• _What is being asked_: Collect every line of the records below that contains the word "will".

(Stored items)

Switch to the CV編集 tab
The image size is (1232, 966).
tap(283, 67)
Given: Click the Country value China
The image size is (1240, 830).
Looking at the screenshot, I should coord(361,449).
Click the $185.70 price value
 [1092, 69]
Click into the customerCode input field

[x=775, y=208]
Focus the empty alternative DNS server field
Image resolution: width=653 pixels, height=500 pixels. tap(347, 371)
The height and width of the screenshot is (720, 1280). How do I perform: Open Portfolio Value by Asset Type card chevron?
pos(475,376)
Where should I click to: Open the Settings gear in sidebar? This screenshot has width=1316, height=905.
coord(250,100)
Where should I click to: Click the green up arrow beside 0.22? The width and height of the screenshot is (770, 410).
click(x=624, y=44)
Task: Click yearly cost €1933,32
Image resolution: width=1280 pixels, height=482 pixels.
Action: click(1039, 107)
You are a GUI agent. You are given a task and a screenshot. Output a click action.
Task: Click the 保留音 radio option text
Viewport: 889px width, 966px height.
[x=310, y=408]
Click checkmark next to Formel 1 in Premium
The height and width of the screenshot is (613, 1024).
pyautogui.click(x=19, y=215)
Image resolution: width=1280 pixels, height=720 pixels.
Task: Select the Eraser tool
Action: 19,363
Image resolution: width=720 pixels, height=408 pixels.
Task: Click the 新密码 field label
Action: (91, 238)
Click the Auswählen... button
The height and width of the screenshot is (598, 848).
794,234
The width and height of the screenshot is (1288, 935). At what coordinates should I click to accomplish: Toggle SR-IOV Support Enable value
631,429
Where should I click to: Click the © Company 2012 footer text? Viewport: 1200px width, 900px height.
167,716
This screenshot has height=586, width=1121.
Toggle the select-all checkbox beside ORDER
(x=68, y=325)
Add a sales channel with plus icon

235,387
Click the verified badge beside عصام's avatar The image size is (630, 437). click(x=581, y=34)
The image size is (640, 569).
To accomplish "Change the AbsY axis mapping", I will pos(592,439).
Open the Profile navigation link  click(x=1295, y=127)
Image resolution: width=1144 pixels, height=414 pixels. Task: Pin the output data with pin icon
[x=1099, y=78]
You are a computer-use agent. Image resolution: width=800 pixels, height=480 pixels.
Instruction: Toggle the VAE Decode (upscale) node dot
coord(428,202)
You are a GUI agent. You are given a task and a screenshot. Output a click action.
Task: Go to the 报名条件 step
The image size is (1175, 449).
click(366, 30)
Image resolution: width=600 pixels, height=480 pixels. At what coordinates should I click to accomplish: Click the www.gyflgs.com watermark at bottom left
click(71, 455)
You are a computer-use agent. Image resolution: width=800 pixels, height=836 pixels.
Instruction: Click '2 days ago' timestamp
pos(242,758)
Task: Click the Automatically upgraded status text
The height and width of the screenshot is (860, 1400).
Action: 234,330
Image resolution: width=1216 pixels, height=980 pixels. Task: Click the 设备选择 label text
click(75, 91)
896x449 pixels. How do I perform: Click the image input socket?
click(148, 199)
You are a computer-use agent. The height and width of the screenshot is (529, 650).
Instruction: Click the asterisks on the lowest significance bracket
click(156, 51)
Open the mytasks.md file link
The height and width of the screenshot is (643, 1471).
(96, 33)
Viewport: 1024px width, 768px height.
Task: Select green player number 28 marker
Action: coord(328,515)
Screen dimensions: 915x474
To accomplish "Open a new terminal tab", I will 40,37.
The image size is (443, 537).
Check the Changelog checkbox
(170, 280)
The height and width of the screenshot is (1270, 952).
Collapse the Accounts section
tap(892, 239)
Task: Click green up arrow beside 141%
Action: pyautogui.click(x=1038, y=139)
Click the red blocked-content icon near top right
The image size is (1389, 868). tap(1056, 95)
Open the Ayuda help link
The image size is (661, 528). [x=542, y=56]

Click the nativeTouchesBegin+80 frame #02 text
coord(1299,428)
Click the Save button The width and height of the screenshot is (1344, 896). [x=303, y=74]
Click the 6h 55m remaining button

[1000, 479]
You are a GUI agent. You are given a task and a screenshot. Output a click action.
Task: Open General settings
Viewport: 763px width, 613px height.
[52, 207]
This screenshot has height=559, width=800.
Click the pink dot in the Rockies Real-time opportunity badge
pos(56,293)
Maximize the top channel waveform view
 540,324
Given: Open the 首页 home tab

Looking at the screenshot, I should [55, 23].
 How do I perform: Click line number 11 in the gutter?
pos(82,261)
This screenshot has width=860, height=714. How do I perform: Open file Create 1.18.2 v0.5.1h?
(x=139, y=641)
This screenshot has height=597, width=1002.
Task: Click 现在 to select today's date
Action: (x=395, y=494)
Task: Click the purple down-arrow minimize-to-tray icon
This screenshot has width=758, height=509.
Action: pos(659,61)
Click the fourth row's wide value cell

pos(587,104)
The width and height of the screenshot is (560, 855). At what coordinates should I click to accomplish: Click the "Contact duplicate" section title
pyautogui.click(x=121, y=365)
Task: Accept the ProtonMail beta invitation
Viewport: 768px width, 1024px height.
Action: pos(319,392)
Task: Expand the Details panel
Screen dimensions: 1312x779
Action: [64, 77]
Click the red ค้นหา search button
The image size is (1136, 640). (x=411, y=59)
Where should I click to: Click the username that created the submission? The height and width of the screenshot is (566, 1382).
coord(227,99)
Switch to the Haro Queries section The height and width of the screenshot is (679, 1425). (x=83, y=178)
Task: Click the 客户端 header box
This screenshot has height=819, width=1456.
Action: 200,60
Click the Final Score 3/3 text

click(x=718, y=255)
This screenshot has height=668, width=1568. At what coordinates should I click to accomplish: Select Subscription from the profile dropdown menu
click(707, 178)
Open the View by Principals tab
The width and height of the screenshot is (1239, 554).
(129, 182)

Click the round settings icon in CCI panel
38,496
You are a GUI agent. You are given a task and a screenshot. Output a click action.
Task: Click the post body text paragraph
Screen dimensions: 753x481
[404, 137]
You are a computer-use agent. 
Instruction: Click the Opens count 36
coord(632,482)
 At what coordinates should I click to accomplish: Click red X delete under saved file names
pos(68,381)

• _Your response_:
To accomplish "Change the AbsY axis mapping", I will pos(592,439).
To accomplish "Open a new terminal tab", I will 40,37.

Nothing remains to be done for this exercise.